While the science fiction-y elements may be familiar (the Bioware designers love a good homage), the game’s distinctive feature is the ability of your character to have dialogues that help develop his/her personality in a convincing way. Also, your character's actions will have consequences for yourself and others.

For the gamer, this emotional investment merely served to heighten anticipation for the second in the series. ‘Mass Effect 2’ still delivered on the central premise, while removing any of the technical glitches that had spoiled the fun. No wonder it won more than 150 awards, including Game Of The Year at the British Academy of Film and Television Arts

In the meantime, Bioware’s success had caught the attention of big boys EA Games. Now that the creators of ‘Mass Effect’ were part of the EA stable, it would be only a matter of time before marketing muscle came into play.

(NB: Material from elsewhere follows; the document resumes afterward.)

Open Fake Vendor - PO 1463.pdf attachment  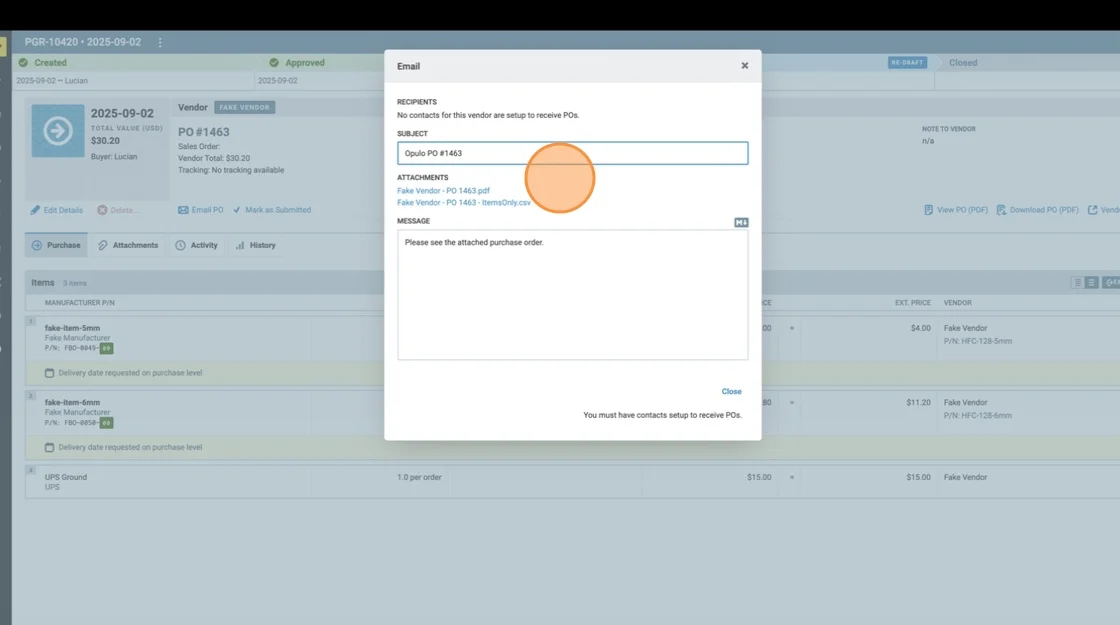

Back to the stunt then. On 9 March, copies of ‘Mass Effect 3’ will be attached to weather balloons and released into the stratosphere.

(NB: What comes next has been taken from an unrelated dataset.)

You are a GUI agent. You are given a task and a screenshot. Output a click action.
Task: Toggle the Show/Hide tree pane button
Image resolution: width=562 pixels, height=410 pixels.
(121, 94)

Not quite space, but on the way. The choreographed launch will take place over London, Paris, Berlin and major cities in the US.

The balloons won’t survive their journey, leaving the games to fall to Earth.

Who knows how many of them will actually do this, but ‘Mass Effect’ fans can track the packages on a website and use GPS to pick up a free copy when they touch down.

But it really doesn’t matter if anyone takes part or not. With this cute nerdy stunt, EA Games clearly sees the value of good old-fashioned column inches.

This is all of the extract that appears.